Saved entries:
════════

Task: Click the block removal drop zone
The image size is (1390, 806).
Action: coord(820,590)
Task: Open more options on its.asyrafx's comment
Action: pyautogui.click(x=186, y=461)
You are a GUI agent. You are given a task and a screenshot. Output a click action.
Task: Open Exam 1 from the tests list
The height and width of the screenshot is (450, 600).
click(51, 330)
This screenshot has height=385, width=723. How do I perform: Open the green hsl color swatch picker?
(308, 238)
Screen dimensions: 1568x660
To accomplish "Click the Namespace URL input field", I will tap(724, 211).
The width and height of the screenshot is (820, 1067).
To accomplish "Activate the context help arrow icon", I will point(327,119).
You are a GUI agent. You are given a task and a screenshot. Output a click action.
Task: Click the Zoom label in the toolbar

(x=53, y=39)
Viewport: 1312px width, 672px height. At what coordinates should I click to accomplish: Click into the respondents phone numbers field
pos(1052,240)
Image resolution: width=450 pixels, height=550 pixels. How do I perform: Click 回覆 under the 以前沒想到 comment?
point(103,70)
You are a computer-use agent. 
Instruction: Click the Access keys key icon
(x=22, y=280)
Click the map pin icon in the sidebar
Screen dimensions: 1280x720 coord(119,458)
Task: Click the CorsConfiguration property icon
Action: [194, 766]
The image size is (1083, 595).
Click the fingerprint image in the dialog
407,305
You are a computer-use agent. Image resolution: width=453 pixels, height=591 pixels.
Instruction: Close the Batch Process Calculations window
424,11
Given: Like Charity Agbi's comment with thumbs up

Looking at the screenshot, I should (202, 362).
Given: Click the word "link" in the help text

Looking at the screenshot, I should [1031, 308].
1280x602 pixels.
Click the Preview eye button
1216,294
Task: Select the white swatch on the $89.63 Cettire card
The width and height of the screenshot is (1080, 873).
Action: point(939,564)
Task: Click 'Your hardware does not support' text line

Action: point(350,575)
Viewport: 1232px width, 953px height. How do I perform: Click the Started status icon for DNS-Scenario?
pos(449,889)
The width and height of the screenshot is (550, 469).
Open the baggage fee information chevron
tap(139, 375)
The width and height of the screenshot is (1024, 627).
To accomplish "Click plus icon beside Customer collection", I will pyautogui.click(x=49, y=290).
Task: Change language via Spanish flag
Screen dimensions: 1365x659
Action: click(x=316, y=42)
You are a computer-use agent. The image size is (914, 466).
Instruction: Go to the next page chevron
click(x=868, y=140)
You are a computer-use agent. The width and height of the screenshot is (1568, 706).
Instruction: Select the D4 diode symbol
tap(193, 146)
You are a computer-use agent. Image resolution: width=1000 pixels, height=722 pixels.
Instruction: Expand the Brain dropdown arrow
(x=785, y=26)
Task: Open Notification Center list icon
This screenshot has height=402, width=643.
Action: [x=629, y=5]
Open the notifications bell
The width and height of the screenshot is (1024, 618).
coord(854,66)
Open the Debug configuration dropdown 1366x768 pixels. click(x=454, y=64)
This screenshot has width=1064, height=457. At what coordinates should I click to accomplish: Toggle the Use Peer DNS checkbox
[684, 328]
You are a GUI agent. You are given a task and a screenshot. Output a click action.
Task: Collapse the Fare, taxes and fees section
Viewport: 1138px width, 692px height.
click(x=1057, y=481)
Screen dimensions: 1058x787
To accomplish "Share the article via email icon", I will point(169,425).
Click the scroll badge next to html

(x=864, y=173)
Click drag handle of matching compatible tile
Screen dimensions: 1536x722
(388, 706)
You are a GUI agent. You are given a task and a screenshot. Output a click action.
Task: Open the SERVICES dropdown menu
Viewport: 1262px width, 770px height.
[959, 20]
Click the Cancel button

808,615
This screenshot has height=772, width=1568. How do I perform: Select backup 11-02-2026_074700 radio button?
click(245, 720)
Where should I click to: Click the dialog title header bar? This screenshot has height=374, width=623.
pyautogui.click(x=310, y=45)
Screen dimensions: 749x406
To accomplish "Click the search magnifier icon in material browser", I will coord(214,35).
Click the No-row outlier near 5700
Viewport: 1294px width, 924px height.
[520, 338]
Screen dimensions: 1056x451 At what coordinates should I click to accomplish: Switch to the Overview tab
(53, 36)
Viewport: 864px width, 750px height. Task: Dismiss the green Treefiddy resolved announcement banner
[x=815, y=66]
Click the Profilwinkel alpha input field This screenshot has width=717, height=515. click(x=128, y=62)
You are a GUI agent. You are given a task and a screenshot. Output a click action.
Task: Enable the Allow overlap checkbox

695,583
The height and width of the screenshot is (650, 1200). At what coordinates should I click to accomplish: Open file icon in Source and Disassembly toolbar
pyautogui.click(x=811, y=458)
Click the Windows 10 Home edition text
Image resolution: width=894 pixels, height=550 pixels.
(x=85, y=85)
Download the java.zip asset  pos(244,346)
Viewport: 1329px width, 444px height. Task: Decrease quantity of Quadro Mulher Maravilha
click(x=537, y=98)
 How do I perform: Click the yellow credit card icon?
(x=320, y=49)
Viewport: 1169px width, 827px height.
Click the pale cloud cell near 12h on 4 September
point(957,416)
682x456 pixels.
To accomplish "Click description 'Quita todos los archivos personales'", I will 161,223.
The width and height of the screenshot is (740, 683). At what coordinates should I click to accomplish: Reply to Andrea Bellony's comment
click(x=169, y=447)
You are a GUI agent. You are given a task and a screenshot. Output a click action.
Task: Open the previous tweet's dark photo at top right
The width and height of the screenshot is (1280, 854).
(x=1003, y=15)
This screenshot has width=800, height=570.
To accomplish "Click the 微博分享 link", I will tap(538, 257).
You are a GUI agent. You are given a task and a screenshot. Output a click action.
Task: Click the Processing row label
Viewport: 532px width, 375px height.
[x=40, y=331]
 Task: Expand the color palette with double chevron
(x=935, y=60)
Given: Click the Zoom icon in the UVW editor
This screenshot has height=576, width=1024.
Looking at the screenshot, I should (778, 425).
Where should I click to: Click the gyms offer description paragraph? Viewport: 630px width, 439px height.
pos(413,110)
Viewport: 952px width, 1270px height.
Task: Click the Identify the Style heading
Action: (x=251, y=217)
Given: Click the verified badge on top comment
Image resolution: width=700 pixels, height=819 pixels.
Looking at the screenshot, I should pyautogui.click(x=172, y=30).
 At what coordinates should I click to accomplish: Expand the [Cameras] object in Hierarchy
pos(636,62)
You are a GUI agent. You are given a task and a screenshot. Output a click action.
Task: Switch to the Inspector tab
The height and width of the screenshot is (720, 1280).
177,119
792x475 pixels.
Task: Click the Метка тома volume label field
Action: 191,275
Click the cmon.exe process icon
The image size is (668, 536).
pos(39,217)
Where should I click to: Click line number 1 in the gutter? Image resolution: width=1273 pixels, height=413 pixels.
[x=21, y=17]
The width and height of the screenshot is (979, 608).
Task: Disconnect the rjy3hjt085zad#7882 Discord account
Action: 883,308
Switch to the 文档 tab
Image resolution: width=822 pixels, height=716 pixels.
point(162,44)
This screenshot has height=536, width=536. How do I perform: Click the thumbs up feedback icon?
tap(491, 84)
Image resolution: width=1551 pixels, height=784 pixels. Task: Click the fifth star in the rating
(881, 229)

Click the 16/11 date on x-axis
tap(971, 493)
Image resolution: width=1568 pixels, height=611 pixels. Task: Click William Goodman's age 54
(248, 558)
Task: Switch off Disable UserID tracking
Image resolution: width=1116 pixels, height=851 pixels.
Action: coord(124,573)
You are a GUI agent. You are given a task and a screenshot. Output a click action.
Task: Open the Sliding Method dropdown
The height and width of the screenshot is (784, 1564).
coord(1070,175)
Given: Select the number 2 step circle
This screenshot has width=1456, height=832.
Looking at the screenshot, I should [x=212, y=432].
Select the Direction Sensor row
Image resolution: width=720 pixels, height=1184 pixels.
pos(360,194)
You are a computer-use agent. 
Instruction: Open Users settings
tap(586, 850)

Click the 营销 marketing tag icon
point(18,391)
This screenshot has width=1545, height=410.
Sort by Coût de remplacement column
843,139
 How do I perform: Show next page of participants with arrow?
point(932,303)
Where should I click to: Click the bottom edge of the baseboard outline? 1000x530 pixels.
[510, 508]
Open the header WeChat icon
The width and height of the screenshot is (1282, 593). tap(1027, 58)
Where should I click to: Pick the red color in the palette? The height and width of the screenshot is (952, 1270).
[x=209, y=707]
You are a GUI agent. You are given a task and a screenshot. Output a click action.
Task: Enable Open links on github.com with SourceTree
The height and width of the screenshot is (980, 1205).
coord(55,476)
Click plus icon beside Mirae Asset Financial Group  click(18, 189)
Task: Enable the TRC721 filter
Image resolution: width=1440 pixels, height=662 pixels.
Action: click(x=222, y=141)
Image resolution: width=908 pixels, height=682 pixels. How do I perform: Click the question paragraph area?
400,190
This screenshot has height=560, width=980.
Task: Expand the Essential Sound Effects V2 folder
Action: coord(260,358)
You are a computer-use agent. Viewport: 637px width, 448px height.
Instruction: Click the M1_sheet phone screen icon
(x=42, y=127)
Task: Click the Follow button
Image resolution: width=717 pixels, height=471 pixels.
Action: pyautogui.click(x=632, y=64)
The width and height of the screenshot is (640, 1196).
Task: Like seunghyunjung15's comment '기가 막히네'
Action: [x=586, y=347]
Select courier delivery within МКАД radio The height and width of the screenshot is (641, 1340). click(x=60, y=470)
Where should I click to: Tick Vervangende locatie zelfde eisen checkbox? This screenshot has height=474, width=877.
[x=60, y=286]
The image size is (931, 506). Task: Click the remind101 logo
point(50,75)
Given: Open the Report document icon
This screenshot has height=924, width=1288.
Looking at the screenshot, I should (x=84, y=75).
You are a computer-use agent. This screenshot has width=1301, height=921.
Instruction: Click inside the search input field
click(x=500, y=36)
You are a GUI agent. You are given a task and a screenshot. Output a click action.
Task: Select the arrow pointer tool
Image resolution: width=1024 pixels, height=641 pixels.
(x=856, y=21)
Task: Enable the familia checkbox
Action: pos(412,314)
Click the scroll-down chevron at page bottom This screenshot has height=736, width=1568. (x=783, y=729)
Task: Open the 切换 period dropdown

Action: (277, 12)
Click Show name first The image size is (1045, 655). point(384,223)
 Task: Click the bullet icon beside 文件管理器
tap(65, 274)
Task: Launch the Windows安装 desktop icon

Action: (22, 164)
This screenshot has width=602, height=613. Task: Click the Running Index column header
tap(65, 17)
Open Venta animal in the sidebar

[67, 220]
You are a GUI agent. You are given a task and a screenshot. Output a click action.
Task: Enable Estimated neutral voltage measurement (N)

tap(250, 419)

════════

Task: Above are the records. Print exactly, and only, the lines from the line with "Where should I click to: Tick" to the line with "You are a computer-use agent. This", both inclusive.

Result of the exercise:
Where should I click to: Tick Vervangende locatie zelfde eisen checkbox? This screenshot has height=474, width=877.
[x=60, y=286]
The image size is (931, 506). Task: Click the remind101 logo
point(50,75)
Given: Open the Report document icon
This screenshot has height=924, width=1288.
Looking at the screenshot, I should (x=84, y=75).
You are a computer-use agent. This screenshot has width=1301, height=921.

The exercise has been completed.